TASK BRIEF:
The answer should be an exact copy of the data.

INFORMATION:

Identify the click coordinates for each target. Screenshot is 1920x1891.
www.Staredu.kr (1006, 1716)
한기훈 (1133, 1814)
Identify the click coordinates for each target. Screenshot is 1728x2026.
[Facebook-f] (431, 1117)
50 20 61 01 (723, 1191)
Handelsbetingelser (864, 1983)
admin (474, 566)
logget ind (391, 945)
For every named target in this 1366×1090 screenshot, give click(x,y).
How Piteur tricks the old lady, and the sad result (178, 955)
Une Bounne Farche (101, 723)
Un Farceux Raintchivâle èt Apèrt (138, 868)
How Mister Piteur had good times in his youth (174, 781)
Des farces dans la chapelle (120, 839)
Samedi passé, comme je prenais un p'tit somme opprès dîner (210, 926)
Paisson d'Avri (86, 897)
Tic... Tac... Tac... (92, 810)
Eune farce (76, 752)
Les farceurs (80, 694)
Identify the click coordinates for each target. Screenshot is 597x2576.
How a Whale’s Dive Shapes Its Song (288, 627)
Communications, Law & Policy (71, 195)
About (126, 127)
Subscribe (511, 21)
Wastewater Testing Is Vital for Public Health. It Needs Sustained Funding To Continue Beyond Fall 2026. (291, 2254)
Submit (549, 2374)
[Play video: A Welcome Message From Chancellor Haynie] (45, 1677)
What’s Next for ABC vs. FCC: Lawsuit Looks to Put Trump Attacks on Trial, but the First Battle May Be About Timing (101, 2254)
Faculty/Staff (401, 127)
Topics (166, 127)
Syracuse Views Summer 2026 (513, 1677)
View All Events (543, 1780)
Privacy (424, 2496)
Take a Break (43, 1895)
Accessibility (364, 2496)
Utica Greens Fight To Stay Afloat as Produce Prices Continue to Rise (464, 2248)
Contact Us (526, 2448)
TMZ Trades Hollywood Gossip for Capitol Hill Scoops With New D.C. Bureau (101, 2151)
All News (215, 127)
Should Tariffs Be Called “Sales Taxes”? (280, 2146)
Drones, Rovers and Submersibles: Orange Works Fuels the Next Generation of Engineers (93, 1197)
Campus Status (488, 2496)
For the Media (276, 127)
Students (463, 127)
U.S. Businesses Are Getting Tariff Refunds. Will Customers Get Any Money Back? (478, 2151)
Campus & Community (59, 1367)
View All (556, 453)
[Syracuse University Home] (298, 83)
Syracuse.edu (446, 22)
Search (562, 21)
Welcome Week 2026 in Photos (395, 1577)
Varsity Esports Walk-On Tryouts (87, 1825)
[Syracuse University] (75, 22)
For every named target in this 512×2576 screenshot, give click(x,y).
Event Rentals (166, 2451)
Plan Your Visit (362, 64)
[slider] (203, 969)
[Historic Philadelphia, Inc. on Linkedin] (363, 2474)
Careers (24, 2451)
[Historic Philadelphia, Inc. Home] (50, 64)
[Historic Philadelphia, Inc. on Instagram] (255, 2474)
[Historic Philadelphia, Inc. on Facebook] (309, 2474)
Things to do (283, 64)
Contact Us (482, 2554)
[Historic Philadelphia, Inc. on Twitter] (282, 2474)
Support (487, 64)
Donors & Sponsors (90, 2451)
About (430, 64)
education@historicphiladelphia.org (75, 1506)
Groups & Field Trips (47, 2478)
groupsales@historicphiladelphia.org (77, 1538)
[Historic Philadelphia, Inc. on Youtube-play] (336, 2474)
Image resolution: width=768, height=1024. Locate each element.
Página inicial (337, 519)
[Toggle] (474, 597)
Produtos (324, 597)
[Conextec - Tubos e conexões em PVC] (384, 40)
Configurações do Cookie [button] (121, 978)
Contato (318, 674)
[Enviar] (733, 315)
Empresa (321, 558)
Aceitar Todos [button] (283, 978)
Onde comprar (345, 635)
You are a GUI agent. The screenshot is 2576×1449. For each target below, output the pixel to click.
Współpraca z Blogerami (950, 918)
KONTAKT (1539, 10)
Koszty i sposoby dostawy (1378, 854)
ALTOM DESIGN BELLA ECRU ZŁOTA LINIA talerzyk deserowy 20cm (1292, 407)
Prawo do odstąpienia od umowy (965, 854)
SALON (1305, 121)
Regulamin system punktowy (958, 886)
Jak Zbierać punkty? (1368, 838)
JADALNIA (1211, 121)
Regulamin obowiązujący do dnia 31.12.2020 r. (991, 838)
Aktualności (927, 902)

THE ANSWER:
Identify the click coordinates for each target. Screenshot is 1920x1891.
www.Staredu.kr (1006, 1716)
한기훈 (1133, 1814)
Identify the click coordinates for each target. Screenshot is 1728x2026.
[Facebook-f] (431, 1117)
50 20 61 01 (723, 1191)
Handelsbetingelser (864, 1983)
admin (474, 566)
logget ind (391, 945)
For every named target in this 1366×1090 screenshot, give click(x,y).
How Piteur tricks the old lady, and the sad result (178, 955)
Une Bounne Farche (101, 723)
Un Farceux Raintchivâle èt Apèrt (138, 868)
How Mister Piteur had good times in his youth (174, 781)
Des farces dans la chapelle (120, 839)
Samedi passé, comme je prenais un p'tit somme opprès dîner (210, 926)
Paisson d'Avri (86, 897)
Tic... Tac... Tac... (92, 810)
Eune farce (76, 752)
Les farceurs (80, 694)
Identify the click coordinates for each target. Screenshot is 597x2576.
How a Whale’s Dive Shapes Its Song (288, 627)
Communications, Law & Policy (71, 195)
About (126, 127)
Subscribe (511, 21)
Wastewater Testing Is Vital for Public Health. It Needs Sustained Funding To Continue Beyond Fall 2026. (291, 2254)
Submit (549, 2374)
[Play video: A Welcome Message From Chancellor Haynie] (45, 1677)
What’s Next for ABC vs. FCC: Lawsuit Looks to Put Trump Attacks on Trial, but the First Battle May Be About Timing (101, 2254)
Faculty/Staff (401, 127)
Topics (166, 127)
Syracuse Views Summer 2026 (513, 1677)
View All Events (543, 1780)
Privacy (424, 2496)
Take a Break (43, 1895)
Accessibility (364, 2496)
Utica Greens Fight To Stay Afloat as Produce Prices Continue to Rise (464, 2248)
Contact Us (526, 2448)
TMZ Trades Hollywood Gossip for Capitol Hill Scoops With New D.C. Bureau (101, 2151)
All News (215, 127)
Should Tariffs Be Called “Sales Taxes”? (280, 2146)
Drones, Rovers and Submersibles: Orange Works Fuels the Next Generation of Engineers (93, 1197)
Campus Status (488, 2496)
For the Media (276, 127)
Students (463, 127)
U.S. Businesses Are Getting Tariff Refunds. Will Customers Get Any Money Back? (478, 2151)
Campus & Community (59, 1367)
View All (556, 453)
[Syracuse University Home] (298, 83)
Syracuse.edu (446, 22)
Search (562, 21)
Welcome Week 2026 in Photos (395, 1577)
Varsity Esports Walk-On Tryouts (87, 1825)
[Syracuse University] (75, 22)
For every named target in this 512×2576 screenshot, give click(x,y).
Event Rentals (166, 2451)
Plan Your Visit (362, 64)
[slider] (203, 969)
[Historic Philadelphia, Inc. on Linkedin] (363, 2474)
Careers (24, 2451)
[Historic Philadelphia, Inc. Home] (50, 64)
[Historic Philadelphia, Inc. on Instagram] (255, 2474)
[Historic Philadelphia, Inc. on Facebook] (309, 2474)
Things to do (283, 64)
Contact Us (482, 2554)
[Historic Philadelphia, Inc. on Twitter] (282, 2474)
Support (487, 64)
Donors & Sponsors (90, 2451)
About (430, 64)
education@historicphiladelphia.org (75, 1506)
Groups & Field Trips (47, 2478)
groupsales@historicphiladelphia.org (77, 1538)
[Historic Philadelphia, Inc. on Youtube-play] (336, 2474)
Image resolution: width=768, height=1024. Locate each element.
Página inicial (337, 519)
[Toggle] (474, 597)
Produtos (324, 597)
[Conextec - Tubos e conexões em PVC] (384, 40)
Configurações do Cookie [button] (121, 978)
Contato (318, 674)
[Enviar] (733, 315)
Empresa (321, 558)
Aceitar Todos [button] (283, 978)
Onde comprar (345, 635)
You are a GUI agent. The screenshot is 2576×1449. For each target below, output the pixel to click.
Współpraca z Blogerami (950, 918)
KONTAKT (1539, 10)
Koszty i sposoby dostawy (1378, 854)
ALTOM DESIGN BELLA ECRU ZŁOTA LINIA talerzyk deserowy 20cm (1292, 407)
Prawo do odstąpienia od umowy (965, 854)
SALON (1305, 121)
Regulamin system punktowy (958, 886)
Jak Zbierać punkty? (1368, 838)
JADALNIA (1211, 121)
Regulamin obowiązujący do dnia 31.12.2020 r. (991, 838)
Aktualności (927, 902)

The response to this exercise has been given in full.